Red Deer RCMP Supt. Gerald Grobmeier said there are several factors that contributed to some of the increases in crime in first quarter of 2019, including extreme weather this winter, which unfortunately, translated into many vehicles being stolen while they were running and unlocked. (File photo by Advocate staff)

Red Deer’s crime rate climbing

Crime is on the rise in the city, with some incidents of wrongdoing climbing more than 40 per cent from the year before.

“Throughout 2018 and the tail end of 2017, we consistently saw decreases across key areas … ,” said Supt. Gerald Grobmeier, officer in charge of the Red Deer RCMP.

“However, the numbers for this first quarter of this year are showing increases.

“It’s not necessarily unusual to see increases after such a prolonged period of significant decreases, but we know we need to act to ensure this increase doesn’t become a trend,” said Grobmeier, noting this year’s statistics remain lower than in previous years.

When comparing the first quarter of 2019 to the first quarter of 2018, total Criminal Code files increased by 27 per cent. This is 22 per cent lower than the same time period in 2017.

Total crimes against persons increased by seven per cent.

There were 27 robberies in 2019, compared to 20 in 2018 in the same period.

Sexual assaults experienced a 20 per cent spike this year, which equalled nine more sexual assaults in three months.

Grobmeier attributes the spike to an increase in reporting. With the #MeToo movement, more victims are comfortable coming forward and making reports, he said.

“It’s encouraged more people. We don’t want more sexual assualts, but we certainly want people to be comfortable to report.”

Total property crime increased by 41 per cent, but remains 27 per cent lower than the same period in 2017. Theft under $5,000 increased by 30 per cent, but remains about 31 per cent lower compared to the same time in 2017.

Break and enters increased by 39 per cent in the first quarter of this year.

In the first quarter of 2019, 377 vehicles were reported stolen, compared to 177 in the same period in 2018.

“We recognize that an increase in crime rates is not what the community wants to see, and it isn’t what we want to see either,” said Grobmeier.

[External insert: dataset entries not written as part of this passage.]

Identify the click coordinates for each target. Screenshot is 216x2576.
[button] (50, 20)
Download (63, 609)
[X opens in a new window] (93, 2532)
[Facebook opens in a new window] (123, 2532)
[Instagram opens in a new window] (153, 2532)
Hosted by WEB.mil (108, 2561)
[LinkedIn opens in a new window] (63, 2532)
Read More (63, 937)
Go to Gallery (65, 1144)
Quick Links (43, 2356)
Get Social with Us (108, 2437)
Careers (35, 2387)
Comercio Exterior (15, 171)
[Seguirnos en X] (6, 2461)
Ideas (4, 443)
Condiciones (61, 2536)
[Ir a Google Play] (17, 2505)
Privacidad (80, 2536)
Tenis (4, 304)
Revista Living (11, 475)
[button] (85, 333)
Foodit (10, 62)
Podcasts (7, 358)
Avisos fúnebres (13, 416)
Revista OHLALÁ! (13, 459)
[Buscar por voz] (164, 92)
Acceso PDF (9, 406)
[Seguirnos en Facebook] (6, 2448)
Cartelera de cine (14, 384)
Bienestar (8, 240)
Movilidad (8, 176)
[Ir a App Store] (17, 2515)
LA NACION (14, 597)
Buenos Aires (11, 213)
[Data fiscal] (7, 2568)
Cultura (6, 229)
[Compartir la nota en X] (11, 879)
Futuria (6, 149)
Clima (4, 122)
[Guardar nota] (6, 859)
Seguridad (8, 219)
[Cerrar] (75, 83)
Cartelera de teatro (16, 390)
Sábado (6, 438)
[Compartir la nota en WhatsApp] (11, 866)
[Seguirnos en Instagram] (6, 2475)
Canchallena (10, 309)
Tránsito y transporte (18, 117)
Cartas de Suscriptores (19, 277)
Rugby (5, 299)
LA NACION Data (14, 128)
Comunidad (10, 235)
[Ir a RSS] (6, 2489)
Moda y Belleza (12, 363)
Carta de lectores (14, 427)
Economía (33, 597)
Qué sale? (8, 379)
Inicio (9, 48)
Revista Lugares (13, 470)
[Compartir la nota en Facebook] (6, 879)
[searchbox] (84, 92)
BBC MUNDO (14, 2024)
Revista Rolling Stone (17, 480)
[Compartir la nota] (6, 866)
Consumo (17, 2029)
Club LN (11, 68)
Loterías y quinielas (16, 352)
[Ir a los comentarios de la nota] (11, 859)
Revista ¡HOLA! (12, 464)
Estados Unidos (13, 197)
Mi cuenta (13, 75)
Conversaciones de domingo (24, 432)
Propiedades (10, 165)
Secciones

“There are several factors that we believe contributed to some of the increases, including extreme weather this winter, which unfortunately, translated into many vehicles being stolen while they were running and unlocked.”

Traditionally, the number of stolen vehicles increases in winters in Red Deer, when compared to summers, he added.

“Most of the stolen vehicles were left running with keys in.”

Other factors that led to the increase in crime include migration of criminals to Red Deer from other parts of Alberta such as Calgary and Edmonton, said the superintendent, as well as from smaller communities.

“We’ve seen other detachments surrounding us have been mimicking what we do in our crime reduction strategies, so there’s a lot more pressure coming on to these criminals in other areas. “

Grobmeier said, “when we look at the quarter, we may be a bit shocked,” but the numbers are lower compared to recent years.

One of the ways police are working to reduce crime is through Pinpoint, a made-in-Red Deer program that targets repeat offenders and crime hot spots.

Between Jan. 7 and April 8 of this year, Red Deer RCMP conducted 521 checks on targeted people and addresses identified through Pinpoint.

Police also conducted another 1,368 checks in crime hot spots.

Many factors in 2018 worked in the RCMP’s favour, which Grobmeier described as a best-case scenario.

“(One such scenario was) every one of our Pinpoint targets was in jail for a significant amount of time (in 2018),” he explained.

Downtown Business Association executive director Amanda Gould said its members have noticed a positive impact since the launch of the downtown police unit.

The four-officer detail focuses on patrols, having a police presence and public engagement.

“They do feel they’ve been heard, that they’re seeing the unit and the unit officers are going in to chat with them and find out what’s going on,” Gould of her members’ experiences.

“It’s really gone a long way in helping the perception from a business perspective.”